WHAT THE EXERCISE ASKS: Count how many lines below contain the word "green", then give that number alone.

· · · ·

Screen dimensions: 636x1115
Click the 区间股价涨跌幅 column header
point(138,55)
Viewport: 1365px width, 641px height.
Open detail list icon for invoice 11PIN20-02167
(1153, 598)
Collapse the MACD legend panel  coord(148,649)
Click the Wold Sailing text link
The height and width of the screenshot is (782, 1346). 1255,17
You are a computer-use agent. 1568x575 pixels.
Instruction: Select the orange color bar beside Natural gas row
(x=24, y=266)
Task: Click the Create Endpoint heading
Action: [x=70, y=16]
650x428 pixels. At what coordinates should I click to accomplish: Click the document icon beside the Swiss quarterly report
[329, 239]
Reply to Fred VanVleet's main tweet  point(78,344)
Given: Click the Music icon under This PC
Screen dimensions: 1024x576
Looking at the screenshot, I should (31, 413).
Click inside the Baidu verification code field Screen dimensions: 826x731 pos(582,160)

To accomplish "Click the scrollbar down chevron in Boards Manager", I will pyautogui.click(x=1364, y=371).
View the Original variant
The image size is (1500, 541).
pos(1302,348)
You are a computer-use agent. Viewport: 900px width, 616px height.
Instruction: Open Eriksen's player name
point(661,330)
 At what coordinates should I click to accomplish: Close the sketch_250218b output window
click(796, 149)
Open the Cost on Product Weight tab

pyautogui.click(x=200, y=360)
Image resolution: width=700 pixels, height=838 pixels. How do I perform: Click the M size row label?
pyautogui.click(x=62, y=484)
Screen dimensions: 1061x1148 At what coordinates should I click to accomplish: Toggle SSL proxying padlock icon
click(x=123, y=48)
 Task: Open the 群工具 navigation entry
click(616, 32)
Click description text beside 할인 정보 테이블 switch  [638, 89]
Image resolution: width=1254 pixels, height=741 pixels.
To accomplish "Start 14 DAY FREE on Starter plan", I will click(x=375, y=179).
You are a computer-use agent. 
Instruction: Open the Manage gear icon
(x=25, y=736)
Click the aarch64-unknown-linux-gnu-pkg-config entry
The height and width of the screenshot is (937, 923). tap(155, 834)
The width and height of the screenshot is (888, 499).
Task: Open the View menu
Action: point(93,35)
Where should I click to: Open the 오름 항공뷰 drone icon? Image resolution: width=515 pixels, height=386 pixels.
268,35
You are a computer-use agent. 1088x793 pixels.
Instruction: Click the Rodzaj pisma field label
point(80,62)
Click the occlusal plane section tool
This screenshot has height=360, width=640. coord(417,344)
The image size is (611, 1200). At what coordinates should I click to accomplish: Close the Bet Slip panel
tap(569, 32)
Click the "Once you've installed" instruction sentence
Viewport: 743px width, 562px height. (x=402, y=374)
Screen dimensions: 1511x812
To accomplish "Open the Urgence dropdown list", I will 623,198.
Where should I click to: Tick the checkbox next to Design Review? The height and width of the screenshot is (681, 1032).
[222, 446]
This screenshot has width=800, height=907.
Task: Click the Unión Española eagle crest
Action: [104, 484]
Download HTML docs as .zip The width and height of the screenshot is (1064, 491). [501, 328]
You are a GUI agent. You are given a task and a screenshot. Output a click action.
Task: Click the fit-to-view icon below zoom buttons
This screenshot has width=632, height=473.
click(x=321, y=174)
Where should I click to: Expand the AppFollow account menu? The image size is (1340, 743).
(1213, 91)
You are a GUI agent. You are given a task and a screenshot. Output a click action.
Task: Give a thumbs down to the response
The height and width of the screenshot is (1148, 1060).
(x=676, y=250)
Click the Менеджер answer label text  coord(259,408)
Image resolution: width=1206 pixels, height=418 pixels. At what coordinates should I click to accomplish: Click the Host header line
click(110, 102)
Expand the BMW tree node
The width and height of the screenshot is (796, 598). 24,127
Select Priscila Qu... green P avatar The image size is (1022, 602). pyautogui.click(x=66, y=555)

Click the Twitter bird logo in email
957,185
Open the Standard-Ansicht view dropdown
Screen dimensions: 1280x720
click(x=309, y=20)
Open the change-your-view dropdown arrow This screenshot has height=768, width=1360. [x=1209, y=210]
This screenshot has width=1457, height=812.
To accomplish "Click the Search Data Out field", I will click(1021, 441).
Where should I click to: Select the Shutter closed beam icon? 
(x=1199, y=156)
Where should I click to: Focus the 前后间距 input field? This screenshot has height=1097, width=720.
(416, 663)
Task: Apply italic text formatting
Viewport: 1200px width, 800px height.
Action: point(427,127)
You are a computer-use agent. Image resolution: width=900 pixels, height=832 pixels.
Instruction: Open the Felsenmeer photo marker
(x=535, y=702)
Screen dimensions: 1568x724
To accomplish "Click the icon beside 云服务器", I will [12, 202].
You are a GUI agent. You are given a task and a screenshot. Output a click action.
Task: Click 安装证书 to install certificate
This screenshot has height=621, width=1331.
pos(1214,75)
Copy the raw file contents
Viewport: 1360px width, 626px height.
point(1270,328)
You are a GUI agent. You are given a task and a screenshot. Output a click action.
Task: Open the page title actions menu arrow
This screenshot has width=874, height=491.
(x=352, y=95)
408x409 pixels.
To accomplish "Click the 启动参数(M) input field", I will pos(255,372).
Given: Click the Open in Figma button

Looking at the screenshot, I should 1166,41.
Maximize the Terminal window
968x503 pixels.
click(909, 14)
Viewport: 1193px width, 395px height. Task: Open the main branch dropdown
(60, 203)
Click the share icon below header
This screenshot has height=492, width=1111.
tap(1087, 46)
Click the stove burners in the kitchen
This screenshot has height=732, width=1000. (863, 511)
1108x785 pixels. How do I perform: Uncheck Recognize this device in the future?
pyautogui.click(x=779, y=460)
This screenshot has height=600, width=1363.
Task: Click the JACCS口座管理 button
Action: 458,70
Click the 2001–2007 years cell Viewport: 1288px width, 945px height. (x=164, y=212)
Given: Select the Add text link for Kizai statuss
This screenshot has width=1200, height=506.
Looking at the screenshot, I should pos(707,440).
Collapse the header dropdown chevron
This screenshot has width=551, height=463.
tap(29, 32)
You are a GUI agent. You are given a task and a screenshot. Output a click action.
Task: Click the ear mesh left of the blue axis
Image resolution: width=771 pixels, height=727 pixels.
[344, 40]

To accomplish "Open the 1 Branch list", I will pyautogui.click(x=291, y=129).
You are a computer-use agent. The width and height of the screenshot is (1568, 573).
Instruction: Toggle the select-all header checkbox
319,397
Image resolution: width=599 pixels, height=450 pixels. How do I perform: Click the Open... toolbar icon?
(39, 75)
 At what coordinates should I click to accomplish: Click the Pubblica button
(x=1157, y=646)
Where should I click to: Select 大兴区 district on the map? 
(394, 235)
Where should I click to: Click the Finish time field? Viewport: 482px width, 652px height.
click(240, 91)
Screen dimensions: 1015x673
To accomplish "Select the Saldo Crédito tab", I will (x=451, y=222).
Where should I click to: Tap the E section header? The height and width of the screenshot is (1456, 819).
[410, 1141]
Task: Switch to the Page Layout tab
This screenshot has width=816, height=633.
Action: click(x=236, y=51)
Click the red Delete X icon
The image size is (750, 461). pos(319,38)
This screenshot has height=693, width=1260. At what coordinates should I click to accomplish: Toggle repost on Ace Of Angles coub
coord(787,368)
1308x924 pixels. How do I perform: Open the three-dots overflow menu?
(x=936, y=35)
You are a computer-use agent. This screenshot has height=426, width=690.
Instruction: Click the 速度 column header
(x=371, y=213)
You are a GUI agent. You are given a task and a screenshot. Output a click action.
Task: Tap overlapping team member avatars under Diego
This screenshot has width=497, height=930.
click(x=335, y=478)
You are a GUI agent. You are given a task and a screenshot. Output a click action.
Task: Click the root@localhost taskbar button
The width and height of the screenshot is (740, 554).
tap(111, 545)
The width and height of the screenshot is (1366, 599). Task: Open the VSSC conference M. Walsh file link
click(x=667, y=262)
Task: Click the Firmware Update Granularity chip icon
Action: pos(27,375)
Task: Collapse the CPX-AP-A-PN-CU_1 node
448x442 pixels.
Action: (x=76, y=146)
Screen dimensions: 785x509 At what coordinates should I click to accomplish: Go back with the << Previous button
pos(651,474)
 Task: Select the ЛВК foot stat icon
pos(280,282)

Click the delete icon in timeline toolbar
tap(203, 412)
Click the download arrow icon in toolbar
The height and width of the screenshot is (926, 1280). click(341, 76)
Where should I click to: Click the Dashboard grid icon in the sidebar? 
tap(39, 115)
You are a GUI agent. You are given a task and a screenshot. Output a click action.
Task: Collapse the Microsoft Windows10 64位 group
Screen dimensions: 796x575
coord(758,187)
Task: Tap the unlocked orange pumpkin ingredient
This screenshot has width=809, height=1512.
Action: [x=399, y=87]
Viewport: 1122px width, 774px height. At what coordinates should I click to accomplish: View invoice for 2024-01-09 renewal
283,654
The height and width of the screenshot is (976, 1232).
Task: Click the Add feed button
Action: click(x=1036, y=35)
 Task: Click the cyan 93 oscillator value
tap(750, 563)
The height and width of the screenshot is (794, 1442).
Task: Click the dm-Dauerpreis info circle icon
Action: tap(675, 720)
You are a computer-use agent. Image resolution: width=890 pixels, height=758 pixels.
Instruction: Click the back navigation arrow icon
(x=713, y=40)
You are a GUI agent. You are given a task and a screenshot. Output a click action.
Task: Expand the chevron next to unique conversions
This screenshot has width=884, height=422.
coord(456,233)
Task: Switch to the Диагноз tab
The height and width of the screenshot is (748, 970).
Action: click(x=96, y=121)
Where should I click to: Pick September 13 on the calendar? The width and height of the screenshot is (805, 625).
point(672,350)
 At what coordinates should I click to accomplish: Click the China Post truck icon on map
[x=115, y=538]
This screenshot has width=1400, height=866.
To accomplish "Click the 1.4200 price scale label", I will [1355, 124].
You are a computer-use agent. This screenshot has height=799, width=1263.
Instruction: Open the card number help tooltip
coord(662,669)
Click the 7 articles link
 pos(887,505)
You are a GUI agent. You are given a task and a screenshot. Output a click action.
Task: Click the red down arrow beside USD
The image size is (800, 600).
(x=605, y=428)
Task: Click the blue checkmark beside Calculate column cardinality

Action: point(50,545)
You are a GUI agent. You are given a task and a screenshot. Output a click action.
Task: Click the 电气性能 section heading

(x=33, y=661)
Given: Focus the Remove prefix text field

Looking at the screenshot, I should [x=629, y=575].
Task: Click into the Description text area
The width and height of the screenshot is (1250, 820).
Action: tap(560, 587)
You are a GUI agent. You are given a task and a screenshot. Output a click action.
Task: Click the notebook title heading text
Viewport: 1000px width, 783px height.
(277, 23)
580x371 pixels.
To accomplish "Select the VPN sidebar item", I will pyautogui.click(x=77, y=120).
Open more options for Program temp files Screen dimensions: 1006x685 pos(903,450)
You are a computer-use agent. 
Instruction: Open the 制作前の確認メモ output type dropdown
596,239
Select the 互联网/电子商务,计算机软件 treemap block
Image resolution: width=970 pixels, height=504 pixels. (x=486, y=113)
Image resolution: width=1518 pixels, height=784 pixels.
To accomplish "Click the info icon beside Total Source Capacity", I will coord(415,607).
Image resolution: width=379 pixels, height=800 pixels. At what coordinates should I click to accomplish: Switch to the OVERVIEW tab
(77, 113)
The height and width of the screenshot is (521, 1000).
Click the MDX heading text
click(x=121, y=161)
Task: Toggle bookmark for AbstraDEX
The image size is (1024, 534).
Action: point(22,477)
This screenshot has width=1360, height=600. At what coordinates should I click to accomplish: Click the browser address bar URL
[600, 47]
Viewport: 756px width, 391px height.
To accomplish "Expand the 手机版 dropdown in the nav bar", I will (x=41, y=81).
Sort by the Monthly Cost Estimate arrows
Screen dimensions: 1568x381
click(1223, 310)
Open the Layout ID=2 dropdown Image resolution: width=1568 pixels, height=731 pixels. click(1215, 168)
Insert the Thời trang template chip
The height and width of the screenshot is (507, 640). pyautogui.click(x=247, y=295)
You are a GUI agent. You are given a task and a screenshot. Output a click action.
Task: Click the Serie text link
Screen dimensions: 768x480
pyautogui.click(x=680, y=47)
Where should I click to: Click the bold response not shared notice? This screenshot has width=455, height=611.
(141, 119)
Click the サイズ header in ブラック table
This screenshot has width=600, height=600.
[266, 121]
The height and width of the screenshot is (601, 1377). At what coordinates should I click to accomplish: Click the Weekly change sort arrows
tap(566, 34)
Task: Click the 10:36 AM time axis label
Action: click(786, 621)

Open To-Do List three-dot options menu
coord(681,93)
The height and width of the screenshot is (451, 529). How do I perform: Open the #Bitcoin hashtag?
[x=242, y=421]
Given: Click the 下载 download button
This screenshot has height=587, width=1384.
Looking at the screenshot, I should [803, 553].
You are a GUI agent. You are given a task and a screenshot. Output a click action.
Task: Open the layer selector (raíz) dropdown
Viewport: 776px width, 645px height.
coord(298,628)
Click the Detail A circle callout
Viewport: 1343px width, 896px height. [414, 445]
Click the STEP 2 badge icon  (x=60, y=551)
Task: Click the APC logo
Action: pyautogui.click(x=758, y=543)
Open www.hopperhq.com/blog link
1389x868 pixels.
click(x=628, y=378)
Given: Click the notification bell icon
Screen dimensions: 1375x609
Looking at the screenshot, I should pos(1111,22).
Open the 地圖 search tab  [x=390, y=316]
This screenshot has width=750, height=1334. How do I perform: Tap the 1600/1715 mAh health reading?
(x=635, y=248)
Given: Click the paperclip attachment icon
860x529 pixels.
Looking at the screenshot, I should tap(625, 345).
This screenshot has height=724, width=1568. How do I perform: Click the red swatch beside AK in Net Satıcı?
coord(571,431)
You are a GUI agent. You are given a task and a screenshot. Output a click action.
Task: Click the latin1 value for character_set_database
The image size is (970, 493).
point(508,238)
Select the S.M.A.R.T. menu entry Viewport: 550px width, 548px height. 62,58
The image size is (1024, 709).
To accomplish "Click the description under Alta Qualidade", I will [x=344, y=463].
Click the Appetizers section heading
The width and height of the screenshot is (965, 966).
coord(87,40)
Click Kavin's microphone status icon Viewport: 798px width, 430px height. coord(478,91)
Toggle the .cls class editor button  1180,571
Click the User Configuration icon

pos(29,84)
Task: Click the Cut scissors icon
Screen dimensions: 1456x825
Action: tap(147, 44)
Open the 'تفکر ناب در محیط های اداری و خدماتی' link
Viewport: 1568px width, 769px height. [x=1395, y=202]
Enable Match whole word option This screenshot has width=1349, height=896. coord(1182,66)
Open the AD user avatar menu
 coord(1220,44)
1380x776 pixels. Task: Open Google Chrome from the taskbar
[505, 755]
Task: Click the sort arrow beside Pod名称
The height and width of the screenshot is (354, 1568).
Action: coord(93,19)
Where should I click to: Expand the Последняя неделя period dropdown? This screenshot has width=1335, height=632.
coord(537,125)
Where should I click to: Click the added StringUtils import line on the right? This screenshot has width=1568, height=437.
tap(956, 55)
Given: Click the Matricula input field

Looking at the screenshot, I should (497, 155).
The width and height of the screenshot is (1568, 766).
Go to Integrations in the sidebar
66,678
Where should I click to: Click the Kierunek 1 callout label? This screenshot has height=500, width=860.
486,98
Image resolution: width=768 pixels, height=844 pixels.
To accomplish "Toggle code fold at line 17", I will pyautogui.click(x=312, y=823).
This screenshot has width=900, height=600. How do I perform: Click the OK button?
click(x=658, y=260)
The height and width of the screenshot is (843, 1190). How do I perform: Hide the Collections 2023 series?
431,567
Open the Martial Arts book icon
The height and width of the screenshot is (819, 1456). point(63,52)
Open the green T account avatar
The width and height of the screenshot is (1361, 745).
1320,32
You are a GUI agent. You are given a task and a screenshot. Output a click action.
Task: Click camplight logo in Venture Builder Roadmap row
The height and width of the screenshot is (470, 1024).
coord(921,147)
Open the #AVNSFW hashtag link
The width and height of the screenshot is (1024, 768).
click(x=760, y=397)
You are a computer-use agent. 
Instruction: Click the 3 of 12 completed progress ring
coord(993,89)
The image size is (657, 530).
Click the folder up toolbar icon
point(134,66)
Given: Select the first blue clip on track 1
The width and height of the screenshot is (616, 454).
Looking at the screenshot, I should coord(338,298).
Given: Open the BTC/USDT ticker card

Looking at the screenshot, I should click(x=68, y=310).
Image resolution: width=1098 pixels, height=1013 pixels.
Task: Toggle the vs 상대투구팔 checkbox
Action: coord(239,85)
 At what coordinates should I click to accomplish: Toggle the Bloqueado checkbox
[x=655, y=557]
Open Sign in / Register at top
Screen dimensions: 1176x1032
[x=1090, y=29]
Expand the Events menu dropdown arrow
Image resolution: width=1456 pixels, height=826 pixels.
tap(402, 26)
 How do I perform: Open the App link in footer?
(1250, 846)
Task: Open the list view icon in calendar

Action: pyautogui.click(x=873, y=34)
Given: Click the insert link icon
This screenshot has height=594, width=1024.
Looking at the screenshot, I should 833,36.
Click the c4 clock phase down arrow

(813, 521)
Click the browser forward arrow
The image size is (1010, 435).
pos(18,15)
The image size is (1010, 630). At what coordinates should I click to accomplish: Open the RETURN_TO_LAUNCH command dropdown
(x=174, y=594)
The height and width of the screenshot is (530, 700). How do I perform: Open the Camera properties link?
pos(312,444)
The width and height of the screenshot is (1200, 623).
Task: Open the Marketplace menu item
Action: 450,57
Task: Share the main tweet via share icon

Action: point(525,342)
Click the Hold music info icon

· · · ·

FINAL ANSWER: 2